Having taught Prep Writing for four years at my institution, I can understand your frustration with students not producing original work when completing their assignments. However, the greatest issue I would have with a blanket removal of the ability to copy/paste into a discussion board comes from my own experience as a college student and as someone who has participated in several MOOCs. I have found over the years that no matter the platform that a course is hosted in, failures will occur from time to time, such as forced log-offs and pages reloading, and sometimes student errors such as clicking submit before proofreading thoroughly . For those various reasons, I learned, as a student, to copy the instructors discussion questions into a Word document and write my discussion answers in Word before copying/pasting into the discussion (On a side note, this also allowed me to keep a copy of the instructors questions and my posts to refer back to later after the course had completed and I could no longer access the content.). So, I was constantly copying/pasting answers into discussion posts, and I don't think it would be fair to penalize those students who may employ similar methods by having them type the answer twice in an attempt to stop those who cheat.

The problem that I see with this idea is that I, as a student, always prefer to write my discussion posts in Microsoft word and then paste them. This allows me to see the post as a whole better, and also to assure that my post is saved on the computer, rather than in the text box online, that has more potential for crashing and losing your work. Another solution could be something similar to the system that currently checks for plagiarism on some assignments and papers turned in.
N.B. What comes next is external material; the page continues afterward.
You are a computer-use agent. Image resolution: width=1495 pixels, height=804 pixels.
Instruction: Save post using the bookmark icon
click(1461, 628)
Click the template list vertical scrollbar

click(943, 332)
Here are my use cases - I copy and paste within the same assignment as part of my editing process. (Oh that sentence goes better in this paragraph or in this section.) Or copying the instructions to build my answers to make sure that I don't miss a portion of the assignment. Or when citing something, I copy and paste my citation. I think a better option would be able to track edits, logging, or static screenshots every x secs in high stakes instances (like quizzes).


Create assignments that are copy-resistant

In the long-term, encouraging Instructure to provide access to originality checking for student submissions beyond external tool assignments is one course of action. When consulting with faculty and when developing discussion board questions/topics for my own courses, I try to craft topics that cannot be answered easily or well through simple cut and paste from internet sources.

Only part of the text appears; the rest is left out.